[DOCUMENT PASSAGE]

I’m taking a Linux shell script programming class and our latest assignment is to count files and executables across all the directories in our PATH. I am stumped. Do you have some pointers to get me going, please?
While the vast majority of our interaction with computers nowadays is through graphical interfaces (think smartphone) or voice (Alexa devices), there are still cases where a command line interface and a keyboard input is the most efficient form of interaction. There are also millions of systems on the Internet that are running Linux, and while Linux has graphical interface options, a lot of developers prefer to crack open the command line for their power tasks.
I’m also a long-time Linux user, and Unix before that, so I have a very positive association with the command line too, which is why I’m happy to help you out with this. Heck, I’ve written quite a few books about Unix and Linux too, including the best-selling Wicked Cool Shell Scripts that I recommend both to you and your instructor. 😁
Okay, back on task! Now, let’s start breaking down the task, because, like any other programming project, the key to success is to divide and conquer. There are three pieces to this script that will need to be solved: How to count total files, how to count executables, and how to step through directories listed in the PATH. Let’s check it out, step by step…
HOW TO STEP THROUGH YOUR $PATH
There are a half-dozen or so system settings that are set as part of your interactive shell instantiation, including HOME, USER, SHELL, and PATH. All system variables of this nature are in all-caps, and you can see every one in your own interactive shell by typing the command env. You can try it yourself to see what’s shown, but it’s typically 12-20 different variables, including a few oddities like _=/usr/bin/env.
The most important is the PATH and that can be very easily displayed as shown:
$ echo $PATH /opt/local/bin:/opt/local/sbin:/usr/local/bin:/System/Cryptexes/App/usr/bin:/usr/bin: /bin:/usr/sbin:/sbin:/Applications/VMware Fusion Tech Preview.app/Contents/Public
I’m running these tests on my Mac system, which has a full Linux-esque system accessible through the Terminal app, which is why I might have a few that are different to what you’ll see, most notably the VMware Fusion directory. No worries, the script is going to be portable, which is one of the great joys of Linux, Unix, and its related operating systems.

[/DOCUMENT PASSAGE]
[SUPPLIED INFORMATION]

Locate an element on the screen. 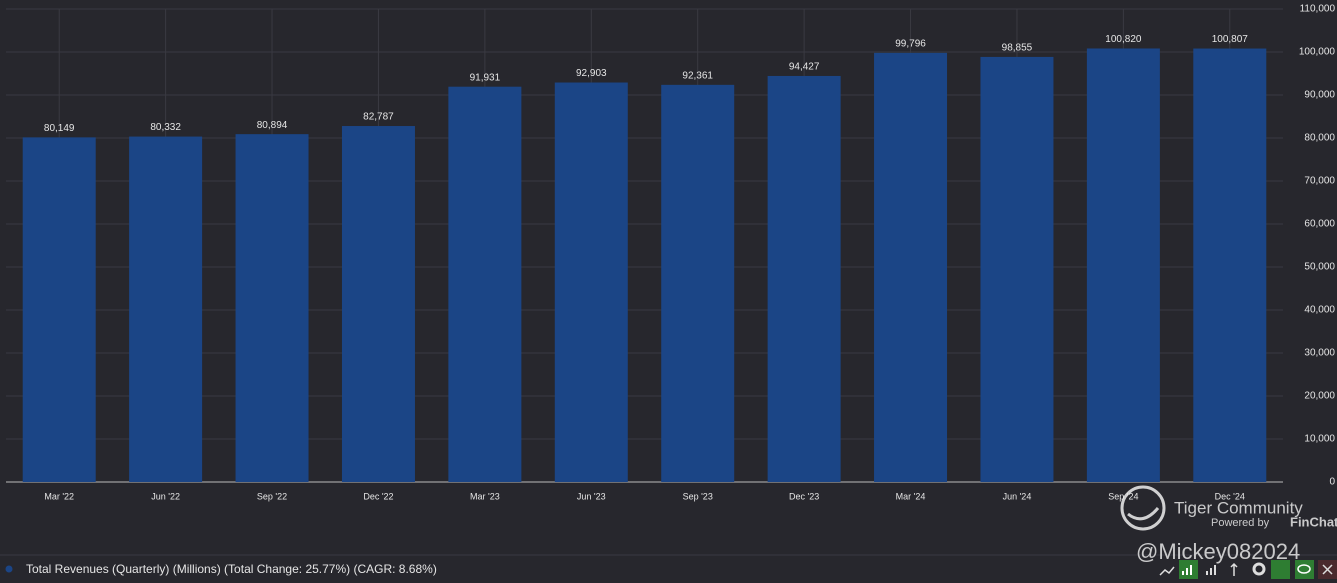  y-tick-label: 40,000 is located at coordinates (1320, 310).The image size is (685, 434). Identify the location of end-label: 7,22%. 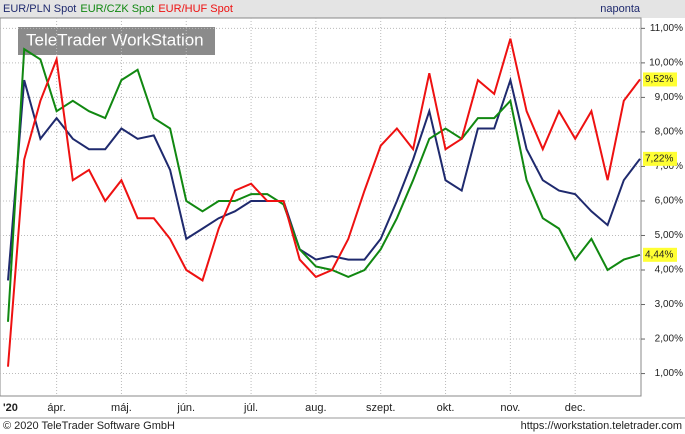
(659, 158).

[/SUPPLIED INFORMATION]

- COMPLETE THE FOLLOWING
a) Echo the part of the shell scripting post starting with "I’m taking a" and going on through "me going, please?".
b) In the shell scripting post, turn the paragraph that begins "There are a half-dozen or so system settings" into a short bulleted list that keeps its main facts.
You won't need the material to do this work.

- SOLUTIONS BY TASK
a)
I’m taking a Linux shell script programming class and our latest assignment is to count files and executables across all the directories in our PATH. I am stumped. Do you have some pointers to get me going, please?

b)
- About half a dozen system settings are set when an interactive shell starts, including HOME, USER, SHELL, and PATH.
- All system variables of this kind are in all caps.
- Typing the command env shows every one of them in your own shell.
- There are usually 12-20 variables, including a few oddities like _=/usr/bin/env.